先祖返りの町作り ~無限の寿命と新文明~
第171話 デンチ
都市ガスの一般利用が始まっていた頃。
ガイン自由都市は、なおも拡大と繁栄を続けていた。
そのため、平民たちの間では、以下のように囁かれるようになっていった。
「もう王都を超える規模になったのでは?」
そして、ガイン自由都市のことを、国一番の大都市と称えるようになった。
昨年、カズシゲの妻であるミリアさんが六十四歳で天に旅立っており、最愛の妻を喪ったカズシゲは、それからめっきりと老け込むようになってしまっていた。
そして、少し前に、七十歳を目前にしてカズシゲも、また、天へと旅立っていった。
私はエストとの約束をきちんと守り、今回も笑顔で送り出すことに成功していた。そんな私の様子を見た家族たちは、号泣と言っていいほどの涙を流してくれていた。
また、この頃になると、次亜塩素酸ナトリウムの応用研究も進んでいて、塩酸が安定して得られるようになっていた。
そのため、水素ガスの研究が一段落した私は、新たな研究テーマとして、塩酸の応用を考えるようになっていた。
「やはり、『電池』を作るのがいいでしょうね。目指すは『乾電池』ですが、まずは基礎的なものから始めるとしましょう」
開発目標としては、放電が可能な電池の作成が第一段階、充電も可能な蓄電池の作成が第二段階とした。
電池の基本的な原理は、以下のようなものである。
まず、溶けやすさの異なる二枚の金属板を用意する。
そして、電解液と呼ばれる、金属板を溶かすための酸を用意する。
溶けやすい方を負極側、溶けにくい方を正極側に設置し、その間を電解液で満たす。
そうすると、負極側から金属が溶けだし、電子を放出する酸化反応が始まる。
この時、負極と正極を電線で繋いでおくと、放出された電子が正極側に移動する。
その結果、正極側で電子を受け取る還元反応が進む。
このようにして電子の流れが発生し、その反対方向に電流が流れるのである。
子供の頃に科学実験として、果物と二種類の金属板を使い、簡単な電池を作成した経験を持つ人も多いのではないだろうか。

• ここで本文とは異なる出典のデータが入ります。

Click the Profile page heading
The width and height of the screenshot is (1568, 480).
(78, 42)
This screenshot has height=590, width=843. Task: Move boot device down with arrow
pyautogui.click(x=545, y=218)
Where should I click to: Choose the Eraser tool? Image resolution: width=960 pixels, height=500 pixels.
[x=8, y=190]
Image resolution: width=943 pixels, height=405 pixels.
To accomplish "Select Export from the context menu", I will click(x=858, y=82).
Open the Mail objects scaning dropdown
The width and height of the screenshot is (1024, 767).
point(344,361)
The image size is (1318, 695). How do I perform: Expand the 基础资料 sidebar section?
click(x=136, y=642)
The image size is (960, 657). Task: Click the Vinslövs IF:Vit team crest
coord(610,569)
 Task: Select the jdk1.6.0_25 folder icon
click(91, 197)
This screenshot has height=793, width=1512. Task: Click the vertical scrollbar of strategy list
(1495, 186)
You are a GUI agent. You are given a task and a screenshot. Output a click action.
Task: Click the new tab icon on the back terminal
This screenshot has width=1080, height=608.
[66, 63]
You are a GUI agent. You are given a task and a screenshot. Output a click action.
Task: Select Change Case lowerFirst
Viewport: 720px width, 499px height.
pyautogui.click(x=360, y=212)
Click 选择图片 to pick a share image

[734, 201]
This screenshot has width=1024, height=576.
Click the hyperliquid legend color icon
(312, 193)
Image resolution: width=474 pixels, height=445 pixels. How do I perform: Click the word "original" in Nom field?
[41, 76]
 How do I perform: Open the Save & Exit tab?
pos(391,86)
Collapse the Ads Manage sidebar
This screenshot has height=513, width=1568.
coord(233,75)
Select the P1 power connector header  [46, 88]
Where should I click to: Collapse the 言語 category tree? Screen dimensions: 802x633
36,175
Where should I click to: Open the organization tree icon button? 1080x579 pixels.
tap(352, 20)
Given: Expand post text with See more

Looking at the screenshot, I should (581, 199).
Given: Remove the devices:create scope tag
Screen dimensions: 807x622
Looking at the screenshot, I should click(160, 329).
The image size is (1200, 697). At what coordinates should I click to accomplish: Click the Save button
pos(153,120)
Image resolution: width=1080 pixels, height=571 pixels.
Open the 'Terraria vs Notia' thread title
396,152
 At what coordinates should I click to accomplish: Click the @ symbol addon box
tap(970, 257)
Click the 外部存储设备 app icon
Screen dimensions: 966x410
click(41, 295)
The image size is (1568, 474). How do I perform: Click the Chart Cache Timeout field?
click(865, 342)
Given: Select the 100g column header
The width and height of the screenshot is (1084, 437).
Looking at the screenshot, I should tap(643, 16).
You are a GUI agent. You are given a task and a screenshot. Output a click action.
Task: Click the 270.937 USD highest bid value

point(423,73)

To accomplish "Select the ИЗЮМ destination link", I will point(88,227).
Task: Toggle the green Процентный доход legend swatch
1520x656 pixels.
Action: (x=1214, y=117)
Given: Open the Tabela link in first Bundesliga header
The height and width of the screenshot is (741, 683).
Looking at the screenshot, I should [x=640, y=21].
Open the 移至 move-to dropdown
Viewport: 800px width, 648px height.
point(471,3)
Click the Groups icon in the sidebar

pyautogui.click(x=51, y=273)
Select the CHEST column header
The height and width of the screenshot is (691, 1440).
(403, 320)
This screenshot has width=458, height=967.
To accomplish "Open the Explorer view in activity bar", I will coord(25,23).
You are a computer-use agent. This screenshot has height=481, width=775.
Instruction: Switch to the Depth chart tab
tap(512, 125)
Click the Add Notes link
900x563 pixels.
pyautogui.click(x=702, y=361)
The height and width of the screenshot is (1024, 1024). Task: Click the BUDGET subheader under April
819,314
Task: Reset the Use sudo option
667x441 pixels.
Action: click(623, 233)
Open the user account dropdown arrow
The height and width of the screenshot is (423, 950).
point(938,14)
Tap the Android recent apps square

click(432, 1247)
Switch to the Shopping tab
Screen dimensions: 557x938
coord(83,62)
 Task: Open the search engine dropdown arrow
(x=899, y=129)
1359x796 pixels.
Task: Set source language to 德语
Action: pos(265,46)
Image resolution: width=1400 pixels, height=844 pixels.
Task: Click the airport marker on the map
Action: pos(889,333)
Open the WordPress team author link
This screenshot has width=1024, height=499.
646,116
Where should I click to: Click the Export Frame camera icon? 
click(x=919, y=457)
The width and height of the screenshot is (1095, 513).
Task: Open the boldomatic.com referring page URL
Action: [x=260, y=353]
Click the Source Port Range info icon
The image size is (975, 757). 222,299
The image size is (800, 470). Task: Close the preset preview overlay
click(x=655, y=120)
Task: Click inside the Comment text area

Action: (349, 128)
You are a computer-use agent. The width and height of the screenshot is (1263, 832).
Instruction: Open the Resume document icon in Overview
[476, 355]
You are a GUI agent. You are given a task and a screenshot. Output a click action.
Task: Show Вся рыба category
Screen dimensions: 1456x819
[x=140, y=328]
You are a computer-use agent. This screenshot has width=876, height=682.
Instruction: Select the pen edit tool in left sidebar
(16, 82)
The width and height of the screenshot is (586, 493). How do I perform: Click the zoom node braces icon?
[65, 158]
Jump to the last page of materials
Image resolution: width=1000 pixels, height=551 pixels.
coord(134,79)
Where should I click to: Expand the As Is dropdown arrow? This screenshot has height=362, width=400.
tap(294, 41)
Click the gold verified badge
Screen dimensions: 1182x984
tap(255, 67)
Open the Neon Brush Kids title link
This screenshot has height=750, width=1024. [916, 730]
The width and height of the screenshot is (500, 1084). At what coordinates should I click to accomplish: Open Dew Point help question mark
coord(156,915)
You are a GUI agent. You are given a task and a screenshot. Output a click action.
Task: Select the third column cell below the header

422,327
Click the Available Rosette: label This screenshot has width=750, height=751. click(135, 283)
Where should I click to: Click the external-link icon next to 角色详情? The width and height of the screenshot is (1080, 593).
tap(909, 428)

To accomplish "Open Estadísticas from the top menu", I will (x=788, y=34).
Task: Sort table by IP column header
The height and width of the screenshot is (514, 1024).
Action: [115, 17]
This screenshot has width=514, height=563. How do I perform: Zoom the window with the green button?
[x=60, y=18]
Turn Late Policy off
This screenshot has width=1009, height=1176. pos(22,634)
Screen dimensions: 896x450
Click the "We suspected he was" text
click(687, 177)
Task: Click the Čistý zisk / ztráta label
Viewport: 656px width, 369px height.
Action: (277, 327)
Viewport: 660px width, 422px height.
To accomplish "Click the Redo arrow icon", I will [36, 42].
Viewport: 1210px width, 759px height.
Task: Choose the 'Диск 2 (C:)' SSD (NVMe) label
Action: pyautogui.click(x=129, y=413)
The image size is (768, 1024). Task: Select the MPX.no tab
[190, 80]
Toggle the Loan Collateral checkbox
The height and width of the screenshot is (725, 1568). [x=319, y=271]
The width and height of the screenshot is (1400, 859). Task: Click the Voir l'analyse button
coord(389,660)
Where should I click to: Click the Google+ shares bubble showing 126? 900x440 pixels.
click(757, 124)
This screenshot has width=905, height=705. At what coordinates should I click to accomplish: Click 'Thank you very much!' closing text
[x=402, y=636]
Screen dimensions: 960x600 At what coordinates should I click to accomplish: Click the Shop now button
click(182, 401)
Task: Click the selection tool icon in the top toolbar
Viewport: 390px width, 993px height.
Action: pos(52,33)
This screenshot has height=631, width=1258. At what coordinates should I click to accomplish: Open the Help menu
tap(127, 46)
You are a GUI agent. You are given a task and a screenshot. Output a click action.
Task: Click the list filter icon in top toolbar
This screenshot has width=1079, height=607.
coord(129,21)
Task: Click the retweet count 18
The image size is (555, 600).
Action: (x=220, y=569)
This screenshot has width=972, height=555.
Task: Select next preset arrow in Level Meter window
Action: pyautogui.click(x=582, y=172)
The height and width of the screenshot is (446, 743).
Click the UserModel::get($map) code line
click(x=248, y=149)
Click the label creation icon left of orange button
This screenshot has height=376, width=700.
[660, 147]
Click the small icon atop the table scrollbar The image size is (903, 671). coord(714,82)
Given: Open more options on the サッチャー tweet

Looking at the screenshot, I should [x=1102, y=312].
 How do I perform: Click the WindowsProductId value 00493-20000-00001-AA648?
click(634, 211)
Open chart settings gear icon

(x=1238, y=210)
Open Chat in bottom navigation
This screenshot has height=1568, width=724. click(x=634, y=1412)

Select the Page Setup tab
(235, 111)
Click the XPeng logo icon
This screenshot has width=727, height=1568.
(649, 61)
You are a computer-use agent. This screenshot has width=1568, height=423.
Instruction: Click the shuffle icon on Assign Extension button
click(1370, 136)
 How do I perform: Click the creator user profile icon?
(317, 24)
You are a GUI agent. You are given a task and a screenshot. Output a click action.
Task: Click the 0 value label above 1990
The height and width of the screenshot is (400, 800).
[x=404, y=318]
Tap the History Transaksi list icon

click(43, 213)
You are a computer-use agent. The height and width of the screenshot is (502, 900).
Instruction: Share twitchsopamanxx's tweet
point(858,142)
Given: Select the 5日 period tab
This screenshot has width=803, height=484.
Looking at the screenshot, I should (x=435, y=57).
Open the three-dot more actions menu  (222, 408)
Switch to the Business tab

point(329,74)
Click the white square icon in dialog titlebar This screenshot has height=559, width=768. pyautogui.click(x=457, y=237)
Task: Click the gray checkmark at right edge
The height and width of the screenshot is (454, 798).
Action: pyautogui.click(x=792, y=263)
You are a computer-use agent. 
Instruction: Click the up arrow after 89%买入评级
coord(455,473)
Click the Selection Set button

あれは、電解液として果物に含まれる酸を利用しているので、まさにこの原理を単純化して実現している。
金属板の溶けやすさをイオン化傾向と言い、この差が大きいほど起電力と呼ばれる電圧が高くなり、優秀な電池となる。
つまり、溶けやすさの差によって電子の流れを作っているのが電池である。
溶けやすさの差を大きくするために強酸が必要になってくるので、塩酸があればある程度の性能の電池が作れるはずだ。
しかし、現代の地球だと、電解液には塩酸ではなく硫酸が一般的に利用されている。
これは、揮発性と呼ばれる蒸発のしやすさを表した性質が影響している。
揮発性の高い塩酸を使用した場合、電解液が減ってくると、塩酸そのものを追加する必要がある。
しかし、揮発性の低い硫酸であれば、蒸留水を加えるだけで良くなるため、ランニングコストが抑えられるのである。
「やはり、『硫酸』も欲しいですね……」
硫酸は硫黄を酸化すれば、化学反応式の上では作れる。
しかし、一般的な酸化反応では、二酸化硫黄やそこから作られる亜硫酸までは作成できるのだが、硫酸を作ろうとすると、そこからさらに酸化反応を進めなくてはならない。
この反応が難しく、何らかの触媒が必要になって来るはずなのだが、残念ながら記憶していない。
ちなみに、私は覚えていなかったことになるのだが、この触媒には、酸化バナジウムという鉱物が利用される。
このことから、硫酸の安定した生産には長期的な基礎研究が必要になると判断し、キョウジュの一人に丸投げする予定である。
「新たな研究テーマも決まったことですし、張り切って研究を進めますか……。いつまでも、気落ちしてはいられませんからね」
こうして、私はカズシゲを喪った悲しみを振り払うべく、新たな研究に没頭していくのであった。